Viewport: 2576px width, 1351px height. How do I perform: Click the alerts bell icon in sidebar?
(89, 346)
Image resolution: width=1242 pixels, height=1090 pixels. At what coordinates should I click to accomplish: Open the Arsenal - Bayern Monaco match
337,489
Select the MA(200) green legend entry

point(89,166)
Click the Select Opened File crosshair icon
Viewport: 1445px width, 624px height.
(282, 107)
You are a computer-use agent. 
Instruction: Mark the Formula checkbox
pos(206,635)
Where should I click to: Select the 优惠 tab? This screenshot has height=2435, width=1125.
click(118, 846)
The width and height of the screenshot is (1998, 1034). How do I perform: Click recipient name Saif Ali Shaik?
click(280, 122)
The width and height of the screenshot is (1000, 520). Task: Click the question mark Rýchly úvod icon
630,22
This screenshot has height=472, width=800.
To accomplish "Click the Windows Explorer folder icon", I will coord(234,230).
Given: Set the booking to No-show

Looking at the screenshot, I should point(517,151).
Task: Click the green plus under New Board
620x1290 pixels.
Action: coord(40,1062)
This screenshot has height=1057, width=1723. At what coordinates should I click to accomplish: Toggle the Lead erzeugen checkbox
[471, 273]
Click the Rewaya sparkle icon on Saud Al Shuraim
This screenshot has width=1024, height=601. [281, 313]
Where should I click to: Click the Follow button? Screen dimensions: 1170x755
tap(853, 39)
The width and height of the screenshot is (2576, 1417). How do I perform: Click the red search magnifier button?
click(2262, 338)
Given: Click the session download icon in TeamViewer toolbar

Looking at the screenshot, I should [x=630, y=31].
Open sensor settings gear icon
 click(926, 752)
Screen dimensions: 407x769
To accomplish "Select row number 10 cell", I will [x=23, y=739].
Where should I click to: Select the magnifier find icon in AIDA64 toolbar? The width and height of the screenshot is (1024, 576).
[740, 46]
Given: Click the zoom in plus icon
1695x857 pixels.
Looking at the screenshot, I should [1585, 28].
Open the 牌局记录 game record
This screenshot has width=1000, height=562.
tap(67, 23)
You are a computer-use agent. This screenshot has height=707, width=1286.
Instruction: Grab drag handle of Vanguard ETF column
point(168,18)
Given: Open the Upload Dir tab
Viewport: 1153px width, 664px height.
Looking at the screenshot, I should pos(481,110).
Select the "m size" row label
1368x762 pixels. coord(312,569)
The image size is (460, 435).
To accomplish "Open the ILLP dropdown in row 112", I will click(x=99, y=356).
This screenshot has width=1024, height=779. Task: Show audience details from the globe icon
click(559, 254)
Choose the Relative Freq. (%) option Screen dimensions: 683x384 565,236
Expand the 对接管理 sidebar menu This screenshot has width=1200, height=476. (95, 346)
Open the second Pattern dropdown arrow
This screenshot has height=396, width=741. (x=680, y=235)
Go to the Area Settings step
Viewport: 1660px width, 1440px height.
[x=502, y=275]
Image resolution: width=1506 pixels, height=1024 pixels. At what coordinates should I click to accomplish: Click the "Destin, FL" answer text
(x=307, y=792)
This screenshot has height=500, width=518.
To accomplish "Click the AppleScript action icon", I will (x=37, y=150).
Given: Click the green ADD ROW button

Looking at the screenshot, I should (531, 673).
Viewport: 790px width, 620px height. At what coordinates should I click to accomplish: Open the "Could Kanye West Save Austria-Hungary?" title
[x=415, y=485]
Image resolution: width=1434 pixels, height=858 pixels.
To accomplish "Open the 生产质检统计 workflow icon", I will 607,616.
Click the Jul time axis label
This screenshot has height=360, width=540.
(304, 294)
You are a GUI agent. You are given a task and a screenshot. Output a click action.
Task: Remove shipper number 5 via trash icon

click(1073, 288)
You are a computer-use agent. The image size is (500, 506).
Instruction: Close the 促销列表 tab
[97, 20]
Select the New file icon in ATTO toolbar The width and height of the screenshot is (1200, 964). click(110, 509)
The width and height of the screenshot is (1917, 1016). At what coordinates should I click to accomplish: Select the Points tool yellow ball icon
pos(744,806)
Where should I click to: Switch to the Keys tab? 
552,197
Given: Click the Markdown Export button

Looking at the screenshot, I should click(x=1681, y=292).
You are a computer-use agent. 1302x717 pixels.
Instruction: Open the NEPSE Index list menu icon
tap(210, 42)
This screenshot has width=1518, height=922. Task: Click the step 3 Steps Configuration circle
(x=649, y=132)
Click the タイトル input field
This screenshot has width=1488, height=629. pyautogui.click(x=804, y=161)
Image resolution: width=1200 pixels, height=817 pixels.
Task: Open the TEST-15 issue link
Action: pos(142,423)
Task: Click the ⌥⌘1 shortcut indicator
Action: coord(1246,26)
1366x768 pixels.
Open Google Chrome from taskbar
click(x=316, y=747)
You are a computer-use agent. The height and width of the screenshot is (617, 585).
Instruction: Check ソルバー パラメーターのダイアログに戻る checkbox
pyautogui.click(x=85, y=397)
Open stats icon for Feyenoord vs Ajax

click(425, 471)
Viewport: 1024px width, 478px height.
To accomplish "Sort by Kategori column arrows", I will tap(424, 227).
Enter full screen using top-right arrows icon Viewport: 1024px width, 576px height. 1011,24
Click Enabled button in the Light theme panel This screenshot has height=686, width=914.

▬▬▬▬▬▬▬▬▬▬

Exercise description: The data above, all of it, needs to be output exactly as written.

Response to this exercise:
Viewport: 2576px width, 1351px height. How do I perform: Click the alerts bell icon in sidebar?
(89, 346)
Image resolution: width=1242 pixels, height=1090 pixels. At what coordinates should I click to accomplish: Open the Arsenal - Bayern Monaco match
337,489
Select the MA(200) green legend entry

point(89,166)
Click the Select Opened File crosshair icon
Viewport: 1445px width, 624px height.
(282, 107)
You are a computer-use agent. 
Instruction: Mark the Formula checkbox
pos(206,635)
Where should I click to: Select the 优惠 tab? This screenshot has height=2435, width=1125.
click(118, 846)
The width and height of the screenshot is (1998, 1034). How do I perform: Click recipient name Saif Ali Shaik?
click(280, 122)
The width and height of the screenshot is (1000, 520). Task: Click the question mark Rýchly úvod icon
630,22
This screenshot has height=472, width=800.
To accomplish "Click the Windows Explorer folder icon", I will coord(234,230).
Given: Set the booking to No-show

Looking at the screenshot, I should point(517,151).
Task: Click the green plus under New Board
620x1290 pixels.
Action: coord(40,1062)
This screenshot has height=1057, width=1723. At what coordinates should I click to accomplish: Toggle the Lead erzeugen checkbox
[471, 273]
Click the Rewaya sparkle icon on Saud Al Shuraim
This screenshot has width=1024, height=601. [281, 313]
Where should I click to: Click the Follow button? Screen dimensions: 1170x755
tap(853, 39)
The width and height of the screenshot is (2576, 1417). How do I perform: Click the red search magnifier button?
click(2262, 338)
Given: Click the session download icon in TeamViewer toolbar

Looking at the screenshot, I should [x=630, y=31].
Open sensor settings gear icon
 click(926, 752)
Screen dimensions: 407x769
To accomplish "Select row number 10 cell", I will [x=23, y=739].
Where should I click to: Select the magnifier find icon in AIDA64 toolbar? The width and height of the screenshot is (1024, 576).
[740, 46]
Given: Click the zoom in plus icon
1695x857 pixels.
Looking at the screenshot, I should [1585, 28].
Open the 牌局记录 game record
This screenshot has width=1000, height=562.
tap(67, 23)
You are a computer-use agent. This screenshot has height=707, width=1286.
Instruction: Grab drag handle of Vanguard ETF column
point(168,18)
Given: Open the Upload Dir tab
Viewport: 1153px width, 664px height.
Looking at the screenshot, I should pos(481,110).
Select the "m size" row label
1368x762 pixels. coord(312,569)
The image size is (460, 435).
To accomplish "Open the ILLP dropdown in row 112", I will click(x=99, y=356).
This screenshot has width=1024, height=779. Task: Show audience details from the globe icon
click(559, 254)
Choose the Relative Freq. (%) option Screen dimensions: 683x384 565,236
Expand the 对接管理 sidebar menu This screenshot has width=1200, height=476. (95, 346)
Open the second Pattern dropdown arrow
This screenshot has height=396, width=741. (x=680, y=235)
Go to the Area Settings step
Viewport: 1660px width, 1440px height.
[x=502, y=275]
Image resolution: width=1506 pixels, height=1024 pixels. At what coordinates should I click to accomplish: Click the "Destin, FL" answer text
(x=307, y=792)
This screenshot has height=500, width=518.
To accomplish "Click the AppleScript action icon", I will (x=37, y=150).
Given: Click the green ADD ROW button

Looking at the screenshot, I should (531, 673).
Viewport: 790px width, 620px height. At what coordinates should I click to accomplish: Open the "Could Kanye West Save Austria-Hungary?" title
[x=415, y=485]
Image resolution: width=1434 pixels, height=858 pixels.
To accomplish "Open the 生产质检统计 workflow icon", I will 607,616.
Click the Jul time axis label
This screenshot has height=360, width=540.
(304, 294)
You are a GUI agent. You are given a task and a screenshot. Output a click action.
Task: Remove shipper number 5 via trash icon

click(1073, 288)
You are a computer-use agent. The image size is (500, 506).
Instruction: Close the 促销列表 tab
[97, 20]
Select the New file icon in ATTO toolbar The width and height of the screenshot is (1200, 964). click(110, 509)
The width and height of the screenshot is (1917, 1016). At what coordinates should I click to accomplish: Select the Points tool yellow ball icon
pos(744,806)
Where should I click to: Switch to the Keys tab? 
552,197
Given: Click the Markdown Export button

Looking at the screenshot, I should click(x=1681, y=292).
You are a computer-use agent. 1302x717 pixels.
Instruction: Open the NEPSE Index list menu icon
tap(210, 42)
This screenshot has width=1518, height=922. Task: Click the step 3 Steps Configuration circle
(x=649, y=132)
Click the タイトル input field
This screenshot has width=1488, height=629. pyautogui.click(x=804, y=161)
Image resolution: width=1200 pixels, height=817 pixels.
Task: Open the TEST-15 issue link
Action: pos(142,423)
Task: Click the ⌥⌘1 shortcut indicator
Action: coord(1246,26)
1366x768 pixels.
Open Google Chrome from taskbar
click(x=316, y=747)
You are a computer-use agent. The height and width of the screenshot is (617, 585).
Instruction: Check ソルバー パラメーターのダイアログに戻る checkbox
pyautogui.click(x=85, y=397)
Open stats icon for Feyenoord vs Ajax

click(425, 471)
Viewport: 1024px width, 478px height.
To accomplish "Sort by Kategori column arrows", I will tap(424, 227).
Enter full screen using top-right arrows icon Viewport: 1024px width, 576px height. 1011,24
Click Enabled button in the Light theme panel This screenshot has height=686, width=914.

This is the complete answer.